## REQUIRED ACTION
From the line with "Given: Click the bullet" to the final line of the data below, please write out every line exactly, with no pictures.

-------- RECORDS SHOWN --------

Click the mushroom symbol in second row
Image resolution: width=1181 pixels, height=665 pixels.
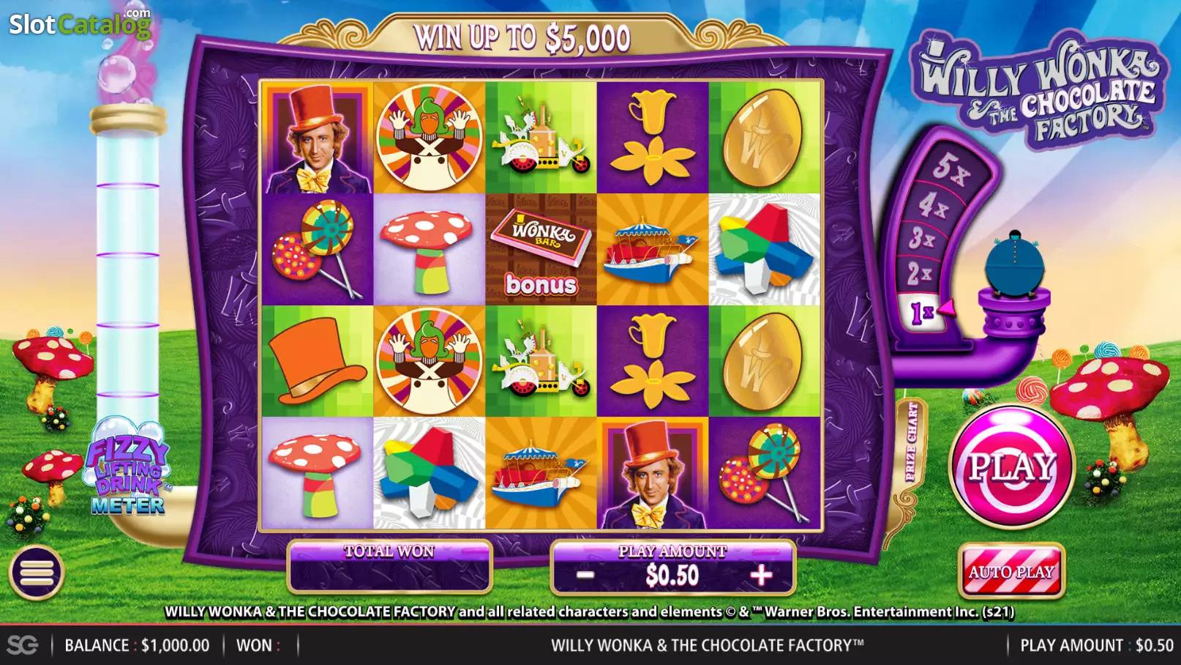tap(430, 250)
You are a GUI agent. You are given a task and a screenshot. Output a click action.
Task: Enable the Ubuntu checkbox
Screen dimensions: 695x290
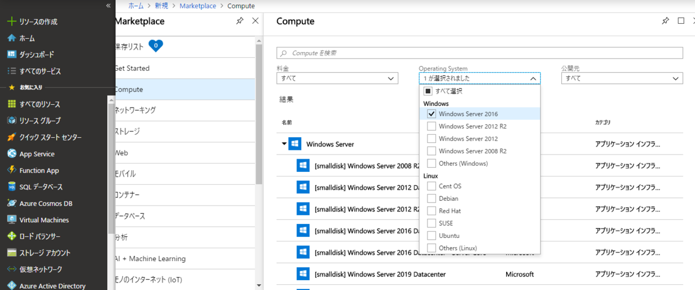point(431,236)
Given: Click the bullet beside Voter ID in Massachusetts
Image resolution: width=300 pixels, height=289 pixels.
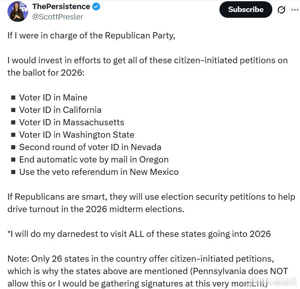Looking at the screenshot, I should click(x=13, y=122).
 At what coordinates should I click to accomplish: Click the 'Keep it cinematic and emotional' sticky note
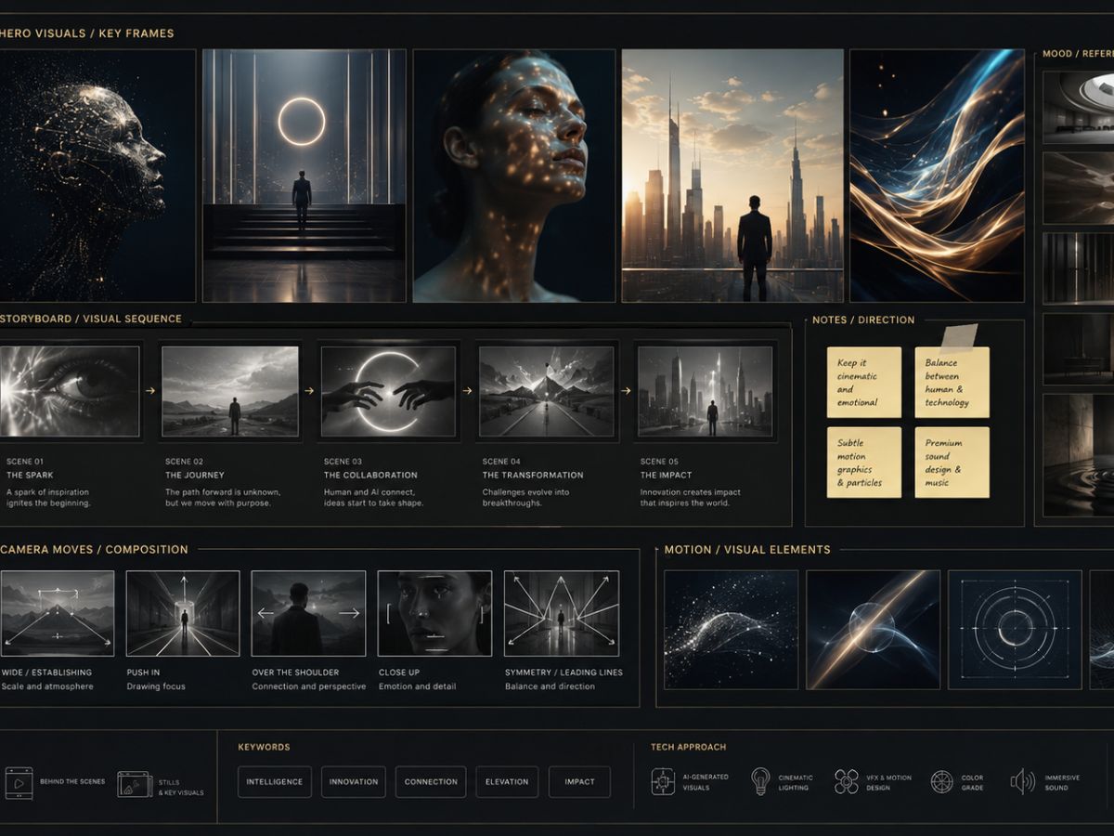(x=864, y=383)
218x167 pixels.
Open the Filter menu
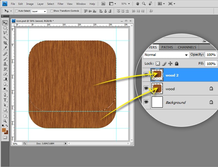61,4
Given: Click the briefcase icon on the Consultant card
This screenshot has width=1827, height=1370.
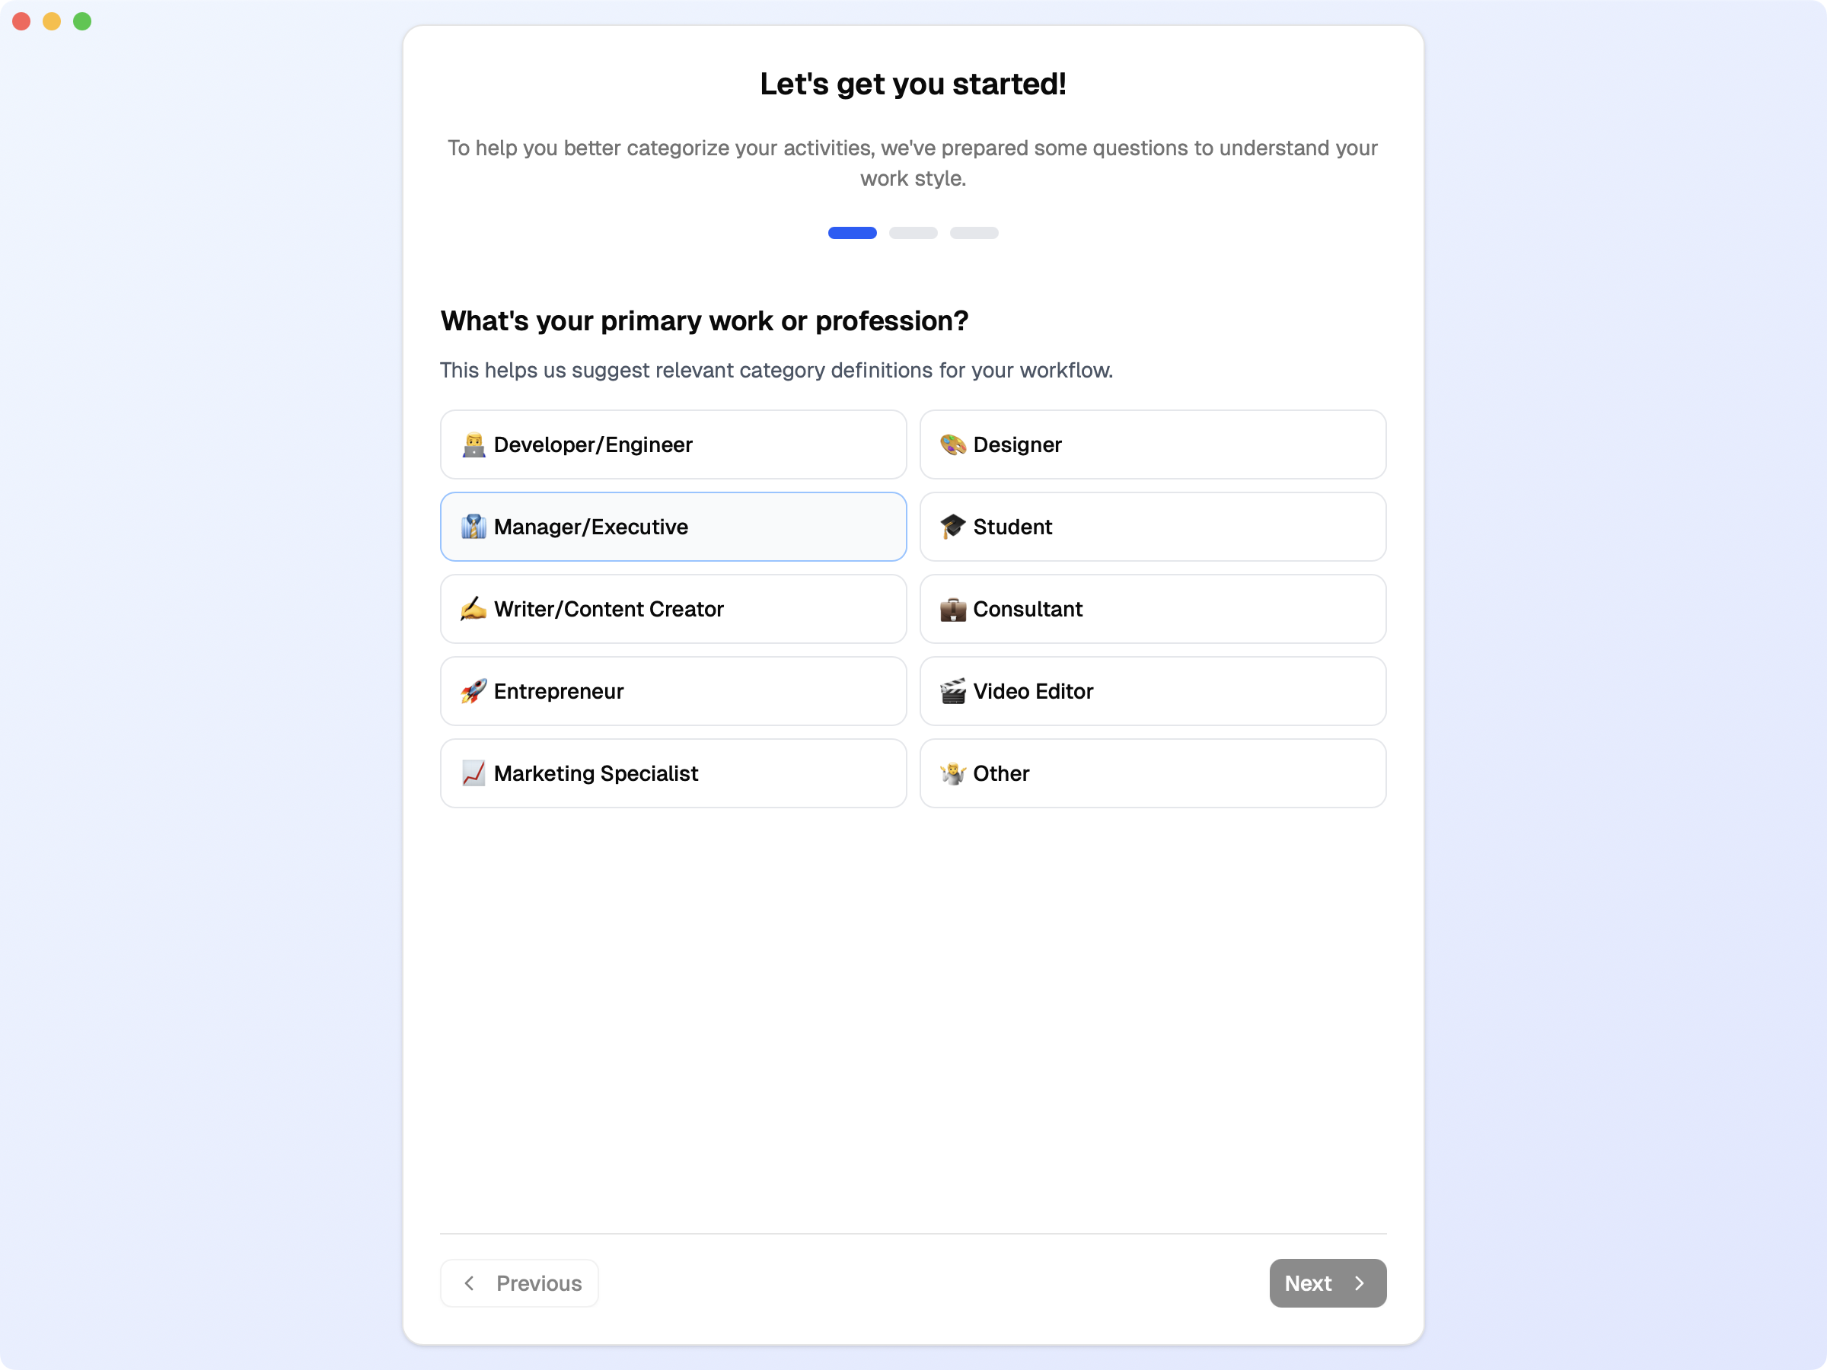Looking at the screenshot, I should click(954, 609).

--------

## EXPECTED OUTPUT
Given: Click the bullet beside Voter ID in Massachusetts
Image resolution: width=300 pixels, height=289 pixels.
Looking at the screenshot, I should click(x=13, y=122).
 At what coordinates should I click to accomplish: Click the 'Keep it cinematic and emotional' sticky note
(x=864, y=383)
218x167 pixels.
Open the Filter menu
61,4
Given: Click the briefcase icon on the Consultant card
This screenshot has width=1827, height=1370.
Looking at the screenshot, I should click(954, 609).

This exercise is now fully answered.